The bourse, which owns a controlling 58 per cent stake in LCH, has been looking for a successor to Ian Axe, who announced his resignation in July. It also appointed Michael Davie, chief executive of LCH’s SwapClear business, as chief executive of its UK operations last month.

LCH’s importance in the daily operation of global markets has grown as global authorities push for more OTC derivatives to be processed through clearing houses. Derivatives are typically used for hedging risk against future movements in prices, as well as for speculation.

It hopes to exploit the incoming regulations by making savings in the margin customers need to post for trading. By offsetting their positions, customers of the same clearing house can potentially save millions in margin payments.

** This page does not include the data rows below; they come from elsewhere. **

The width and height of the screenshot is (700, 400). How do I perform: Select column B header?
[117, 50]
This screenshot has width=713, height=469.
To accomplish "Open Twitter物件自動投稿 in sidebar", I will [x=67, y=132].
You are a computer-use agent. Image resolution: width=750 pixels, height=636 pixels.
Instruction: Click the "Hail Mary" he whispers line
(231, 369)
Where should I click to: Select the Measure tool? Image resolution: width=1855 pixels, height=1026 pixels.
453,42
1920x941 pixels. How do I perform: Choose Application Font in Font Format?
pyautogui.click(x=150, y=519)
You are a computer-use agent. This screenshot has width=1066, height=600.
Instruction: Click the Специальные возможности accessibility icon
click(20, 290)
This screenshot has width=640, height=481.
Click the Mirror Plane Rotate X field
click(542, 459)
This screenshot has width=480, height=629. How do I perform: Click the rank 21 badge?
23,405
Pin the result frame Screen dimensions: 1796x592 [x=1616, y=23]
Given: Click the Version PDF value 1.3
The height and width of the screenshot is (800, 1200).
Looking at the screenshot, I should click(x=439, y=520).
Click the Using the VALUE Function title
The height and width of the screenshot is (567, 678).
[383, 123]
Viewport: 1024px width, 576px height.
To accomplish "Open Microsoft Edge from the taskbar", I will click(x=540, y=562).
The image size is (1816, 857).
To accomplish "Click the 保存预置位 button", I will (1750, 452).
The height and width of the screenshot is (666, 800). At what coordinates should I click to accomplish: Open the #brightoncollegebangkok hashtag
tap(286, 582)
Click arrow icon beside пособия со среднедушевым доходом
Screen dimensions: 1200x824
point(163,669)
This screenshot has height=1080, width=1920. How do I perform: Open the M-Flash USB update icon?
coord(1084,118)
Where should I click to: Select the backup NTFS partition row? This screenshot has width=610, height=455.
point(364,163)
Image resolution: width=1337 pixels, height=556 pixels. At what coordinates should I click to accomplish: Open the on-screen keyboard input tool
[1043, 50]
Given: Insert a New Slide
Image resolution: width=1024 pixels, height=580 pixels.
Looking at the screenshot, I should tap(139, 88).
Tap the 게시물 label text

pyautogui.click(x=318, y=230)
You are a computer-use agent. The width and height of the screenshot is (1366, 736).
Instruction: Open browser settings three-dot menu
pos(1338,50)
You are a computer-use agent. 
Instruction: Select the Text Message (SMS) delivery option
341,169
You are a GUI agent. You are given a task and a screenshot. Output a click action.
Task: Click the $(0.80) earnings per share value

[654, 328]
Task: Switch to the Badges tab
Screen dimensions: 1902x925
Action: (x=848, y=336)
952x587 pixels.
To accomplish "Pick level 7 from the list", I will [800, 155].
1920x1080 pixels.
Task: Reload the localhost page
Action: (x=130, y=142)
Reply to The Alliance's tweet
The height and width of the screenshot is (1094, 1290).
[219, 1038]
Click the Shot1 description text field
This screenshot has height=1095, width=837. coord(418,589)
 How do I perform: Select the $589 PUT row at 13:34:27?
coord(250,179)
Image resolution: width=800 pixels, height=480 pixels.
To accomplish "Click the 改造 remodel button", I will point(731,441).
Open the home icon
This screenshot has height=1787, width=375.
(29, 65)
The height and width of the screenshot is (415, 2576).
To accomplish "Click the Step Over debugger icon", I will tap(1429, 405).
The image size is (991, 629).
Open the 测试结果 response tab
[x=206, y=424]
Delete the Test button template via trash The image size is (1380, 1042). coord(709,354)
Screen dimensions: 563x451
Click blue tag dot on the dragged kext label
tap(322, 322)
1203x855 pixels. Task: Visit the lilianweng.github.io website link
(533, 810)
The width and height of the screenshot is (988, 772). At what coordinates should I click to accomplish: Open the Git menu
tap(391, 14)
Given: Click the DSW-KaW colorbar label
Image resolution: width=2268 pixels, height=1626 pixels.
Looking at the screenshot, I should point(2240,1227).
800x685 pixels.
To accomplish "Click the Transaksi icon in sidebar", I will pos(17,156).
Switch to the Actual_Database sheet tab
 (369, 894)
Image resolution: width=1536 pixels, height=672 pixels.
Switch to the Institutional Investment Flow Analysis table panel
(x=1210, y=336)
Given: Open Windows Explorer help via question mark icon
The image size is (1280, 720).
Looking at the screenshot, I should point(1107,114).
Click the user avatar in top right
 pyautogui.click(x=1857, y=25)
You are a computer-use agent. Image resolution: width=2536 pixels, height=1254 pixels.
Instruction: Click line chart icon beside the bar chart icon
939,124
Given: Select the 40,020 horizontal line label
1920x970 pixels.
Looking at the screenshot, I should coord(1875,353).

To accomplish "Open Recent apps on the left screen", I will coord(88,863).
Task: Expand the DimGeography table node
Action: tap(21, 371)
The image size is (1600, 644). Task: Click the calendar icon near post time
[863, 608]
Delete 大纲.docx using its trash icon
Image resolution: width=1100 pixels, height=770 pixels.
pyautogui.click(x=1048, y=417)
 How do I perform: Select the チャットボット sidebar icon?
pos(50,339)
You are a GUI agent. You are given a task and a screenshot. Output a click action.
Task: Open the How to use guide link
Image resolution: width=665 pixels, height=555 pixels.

“He has an exceptional understanding of the complexities of our industry and the needs of our global customer base,” said Mr Aigrain.

When Mr Bakhshi begins, Jacques Aigrain will relinquish his role as interim executive chairman and resume his position as non-executive chairman of LCH.Clearnet Group.

Mr Bakhshi has held a variety of positions at Citigroup, including chief risk officer for its global commercial banking and global consumer group businesses. He has also been head of Citigroup’s global emerging markets corporate banking operations and was head of both Japanese derivatives and European fixed income derivatives trading in the 1990s.